Untuk kepentingan penelitian ini difokuskan pada satu satu variabel

eksternal responden yang seringkali bersentuhan dengan responden dalam

kehidupannya yaitu kemampuan berfikir kritis siswa.

Berikut ini beberapa hasil identifikasi berdasarkan lata belakang di atas,

sebagai berikut : 1) Sebagian besar siswa kurang aktif di kelas dan kurang fokus

dalam mengikuti pelajaran, 2) Kemampuan berpikir kritis siswa masih rendah, 3)

Siswa tidak simpatik terhadap guru, 4) Gaya guru yang monoton dan tidak

menarik bagi siswa, 5) Teknik yang digunakan guru dalam pembelajaran PKn

belum variatif. 6) Kurangnya pelatihan untuk meningkatkan kemampuan berpikir


8

siswa dalampembelajaran PKn, 7) guru belum bisa memberikan sikap keteladan

kepada siswa, 8) gaya kepemimpinan guru dalam mengajar masih otoriter.

C. Pembatasan Masalah

Mengingat cukup luas dan kompleks berbagai aspek dan faktor-faktor yang

mempengaruhi dan dipengaruhi dalam konteks fokus penelitian sebagaimana

diuraikan pada latar belakang di atas dan identifikasi masalah yang seharusnya

semua faktor penyebab permasalahan rendahnya kemampuan berfikir kritis siswa

tersebut diteliti. Namun mengingat keterbatasan waktu, ketersediaan dana, dan

kemampuan peneliti, maka penelitian ini dilakukan tidak pada semua faktor

melainkan beberapa faktor akan digabungkan dalam faktor variabel penelitian

yang relevan.

Sehubungan dengan hal tersebut maka masalah dibatasi pada variabel

bebas berupa Sikap Demokrasi guru (X1) dan Gaya kepemimpinan guru (X2).

Sedangkan variabel terikat atau dependent variabel adalah kemampuan berfikir

kritis siswa (Y).

D. Perumusan Masalah

Agar penelitian dapat lebih memiliki makna, maka peneliti lebih

memfokuskan pada masalah utama penelitian yakni Pengaruh sikap demokrasi

dan gaya kepemimpinan guru baik secara sendiri-sendiri maupun bersama-sama

terhadap variabel Y yaitu kemampuan berfikir kritis siswa dalam studi


9

korelasional pada siswa di SMK Kota Depok, dan lebih lanjut rumusan

masalahnya disusun sebagai berikut :

1. Apakah terdapat pengaruh Sikap demokrasi guru terhadap kemampuan

berfikir kritis siswa SMK di Kota Depok ?

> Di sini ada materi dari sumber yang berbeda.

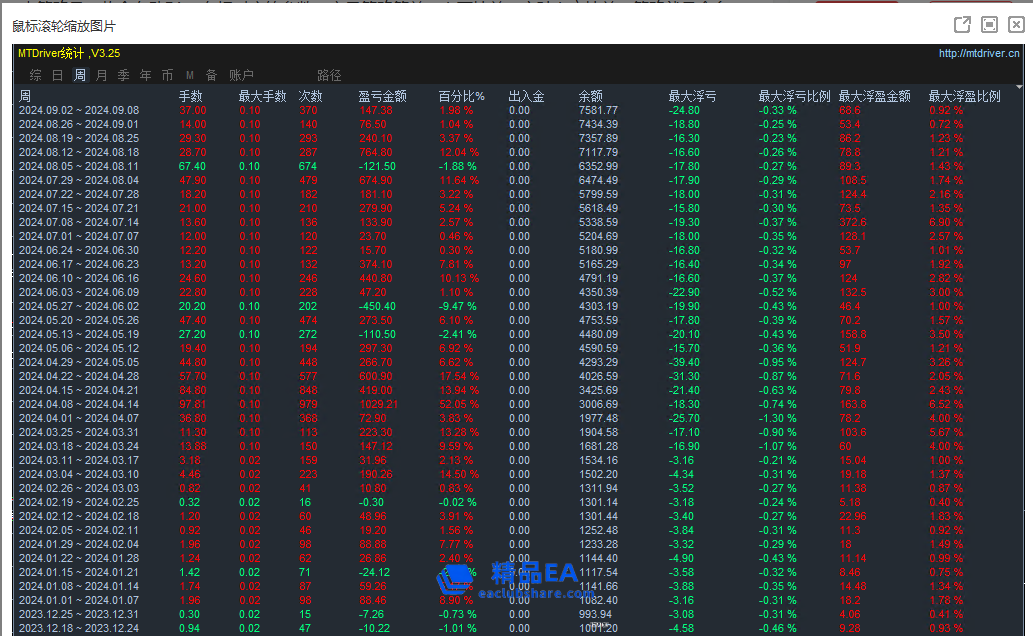Select the 2024.04.08 ~ 2024.04.14 row
This screenshot has height=636, width=1033.
point(79,404)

2. Apakah terdapat pengaruh gaya kepemimpinan guru terhadap kemampuan

berfikir kritis siswa SMK di Kota Depok?

3. Apakah terdapat pengaruh sikap demokrasi dan gaya kepemimpinan guru

secara bersama-sama terhadap kemampuan berfikir kritis siswa SMK di Kota

Depok?

E. Manfaat Penelitian

1. Secara Teoritis

Peneltian ini diharapkan mampu memberikan manfaat baik secara

keilmuan (teoritik), maupun secara empirik (praktis), secara teoritik penelitian

ini akan menggali, mengkaji pengaruh media sosial dan interaksi sosial

terhadap sikap nasionalisme.

2. Secara Praktis

a. Sebagai bahan pertimbangan dagi perancang kebijakan dalam menyusun

dan mengembangkan program pendidikan kewarganegaraan.

b. Sebagai bahan pertimbangan dan sumbangan pemikiran bagi pemangku

kepentingan terutama kepala sekolah dan atau pengawas sekolah dalam

meningkatkan kemampuan berfikir kritis siswa.